Data to process —
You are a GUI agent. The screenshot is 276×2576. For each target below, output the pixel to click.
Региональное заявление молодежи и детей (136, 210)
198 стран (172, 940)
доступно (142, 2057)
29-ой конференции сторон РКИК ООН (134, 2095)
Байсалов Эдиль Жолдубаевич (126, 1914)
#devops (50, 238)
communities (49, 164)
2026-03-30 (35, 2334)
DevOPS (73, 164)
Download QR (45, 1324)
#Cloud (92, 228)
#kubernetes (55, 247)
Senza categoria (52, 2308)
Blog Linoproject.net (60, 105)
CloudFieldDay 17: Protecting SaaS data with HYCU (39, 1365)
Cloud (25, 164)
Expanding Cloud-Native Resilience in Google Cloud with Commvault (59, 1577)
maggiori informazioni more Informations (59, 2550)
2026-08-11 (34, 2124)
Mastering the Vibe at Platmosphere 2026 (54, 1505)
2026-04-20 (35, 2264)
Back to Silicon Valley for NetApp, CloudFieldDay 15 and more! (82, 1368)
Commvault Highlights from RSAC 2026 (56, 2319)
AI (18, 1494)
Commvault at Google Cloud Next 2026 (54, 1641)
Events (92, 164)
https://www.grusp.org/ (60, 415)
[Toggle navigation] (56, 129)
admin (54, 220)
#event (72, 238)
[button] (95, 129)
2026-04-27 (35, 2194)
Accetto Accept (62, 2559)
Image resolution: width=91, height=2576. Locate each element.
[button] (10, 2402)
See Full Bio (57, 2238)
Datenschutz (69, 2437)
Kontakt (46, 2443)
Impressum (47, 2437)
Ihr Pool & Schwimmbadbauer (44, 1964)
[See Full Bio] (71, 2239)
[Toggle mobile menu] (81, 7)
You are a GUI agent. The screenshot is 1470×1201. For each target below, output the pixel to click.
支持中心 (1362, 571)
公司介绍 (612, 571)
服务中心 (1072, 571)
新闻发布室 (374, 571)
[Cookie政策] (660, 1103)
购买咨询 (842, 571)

Problem to work on — With the first line being the one containing "2026-03-30 (35, 2334)" and the last line the one containing "2026-04-20 (35, 2264)", transcribe exactly the lines above that fall in that range.

Exercise result —
2026-03-30 (35, 2334)
DevOPS (73, 164)
Download QR (45, 1324)
#Cloud (92, 228)
#kubernetes (55, 247)
Senza categoria (52, 2308)
Blog Linoproject.net (60, 105)
CloudFieldDay 17: Protecting SaaS data with HYCU (39, 1365)
Cloud (25, 164)
Expanding Cloud-Native Resilience in Google Cloud with Commvault (59, 1577)
maggiori informazioni more Informations (59, 2550)
2026-08-11 (34, 2124)
Mastering the Vibe at Platmosphere 2026 (54, 1505)
2026-04-20 (35, 2264)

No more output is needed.